[Task statement] In the fish oil thread, what maximum calorie count does Jason Griffiths give for 6 g?
## START Source
Im trying to find a link, I use Poliquin fish oil and 6 g gives me 140 cals


----------



## Jason Griffiths (Jun 25, 2009)

Rambo55 said:


> Im trying to find a link, I use Poliquin fish oil and 6 g gives me 140 cals


How? If fat is the most calorie dense nutrient, and the mass is 6g, the maximum possible is 54 calories.


----------



## martin brown (Dec 31, 2008)

Rambo55 said:


> Im trying to find a link, I use Poliquin fish oil and 6 g gives me 140 cals


Now that is retarded


----------



## GunnaGetBig (Dec 14, 2008)

If it really does give you 140 cals from 6g then I'll have some!!!

Truth is, it won't!!!!!

Think you need to check this out Rambo

http://www.nutritiondata.com/facts/fats-and-oils/628/2

Serving size of 100g fish oil gives......100g fat......


----------



## ParaManiac (Mar 20, 2007)

Rambo55 said:


> Im trying to find a link, I use Poliquin fish oil and 6 g gives me 140 cals





martin brown said:


> Now that is retarded


 :lol:

Careful Martin,don't go pushing Rambo! :whistling:


----------



## ParaManiac (Mar 20, 2007)
## END Source
## START Material
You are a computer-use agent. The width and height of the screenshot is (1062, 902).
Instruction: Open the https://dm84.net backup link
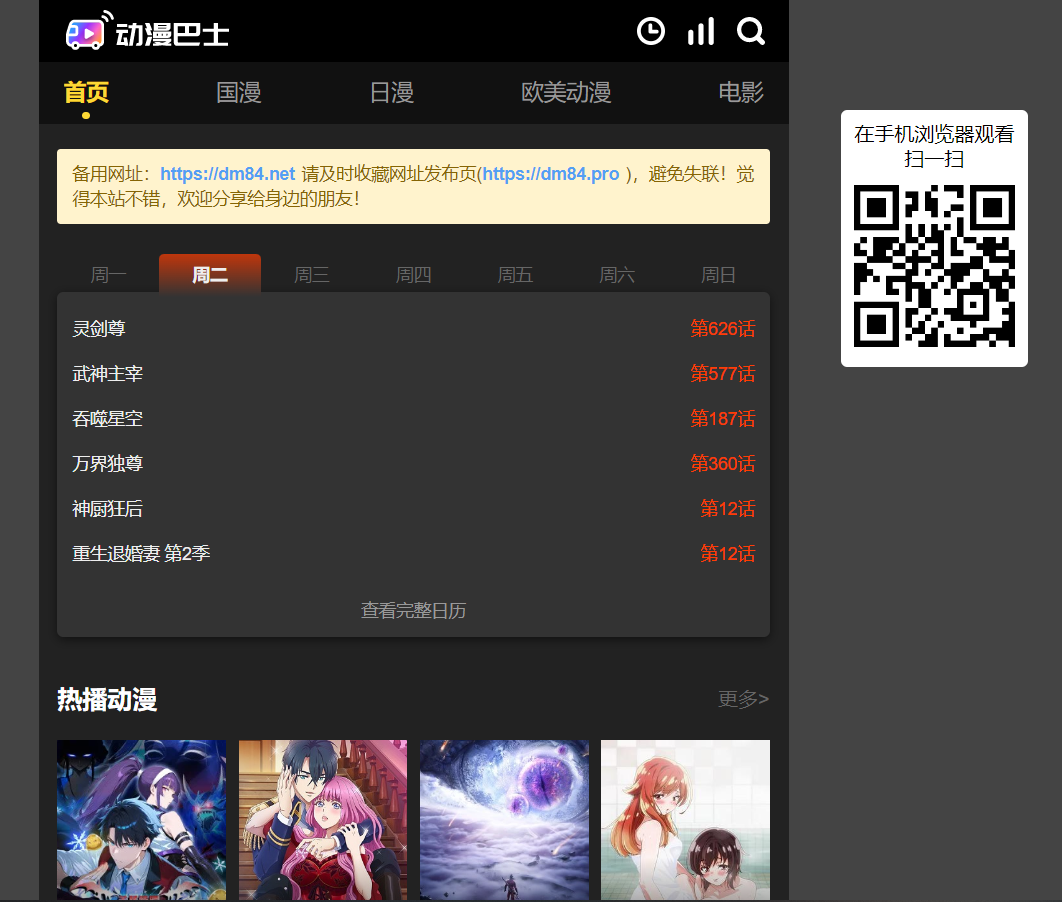tap(227, 174)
## END Material
[Solution to the exercise] 54 calories.